In recent years I have come back to those works as a PhD researcher, interviewing thirty five international practitioners, theorists and producers on Australian radio art thereby gaining a new appreciation of its particular aesthetic practices and approaches. This article draws on some of these interviews to highlight national and international perceptions about where Australian radio art has been, while also demonstrating its potential to influence a new generation of artists to explore beyond mainstream media formats.

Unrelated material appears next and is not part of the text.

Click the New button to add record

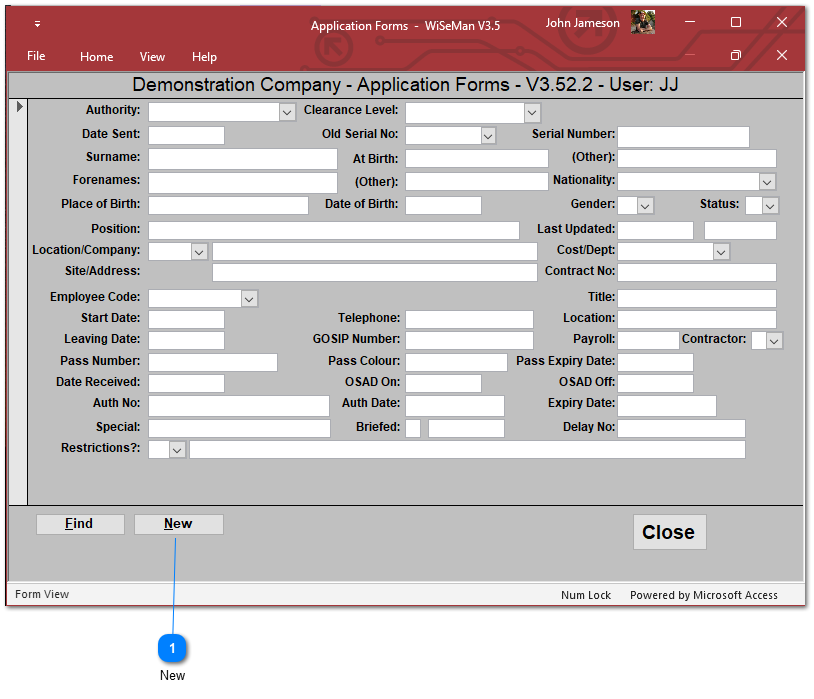coord(179,524)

Murray Higgins, ABC Adelaide Drama supervising engineer recording various armaments on the deck of a Royal Australian Navy ship. This actuality was used for a live broadcast of a radio play scheduled for broadcast on the same day of recording. (Photo taken April 8, 1945 by an unknown photographer)
THE LISTENING ROOM
While there are a few early examples of Australian radio art, consistant programming and commissioning of radio art effectively commenced in the 1980s with the formation of the ABC Arts Unit during 1984-85 and the acoustic arts programme The Listening Room, which aired from 1988 to 2003. Although long-decommissioned, The Listening Room was still one of a very few signposts that my interviewees cited when trying to understand the properties of Australian radio art. The Listening Room’s founding executive producer Andrew McLennan, who expanded the boundaries of ABC radio from 1976 onwards, had a clear take on the aesthetic framework of the show, stating in one internal ABC report (c1990) that the programme was a:
… venue for the exploration, the cross-pollination of radio forms. … you can hear new radio plays, audio essays, acoustic features, sound documentaries, new music, sound-scapes and sculptures, audio installations, acoustic art forms …

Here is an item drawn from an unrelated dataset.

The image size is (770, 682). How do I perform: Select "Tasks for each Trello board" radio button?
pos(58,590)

This approach was broader than that of other international radio art programs. Here is a quote from the formative executive producer of Deutschlandradio Kultur, Götz Naleppa, who took a much more “aesthetic” approach for his well-known Klangkunst programmes in Germany:
The difference to other radio-art-forms like radio-play is simple: sound-composition [a term Naleppa prefers to radio art] shares with them the same elements: sound, text (voice) and music. But in radio-play text (dialogue) is in the foreground and the other elements SERVE it (often in an illustrative way). And in (radio)sound-composition we have the same elements – but they are EQUAL, they are simply MATERIAL in the hands of the composer [Götz Naleppa, e-mail message to author July 28, 2005].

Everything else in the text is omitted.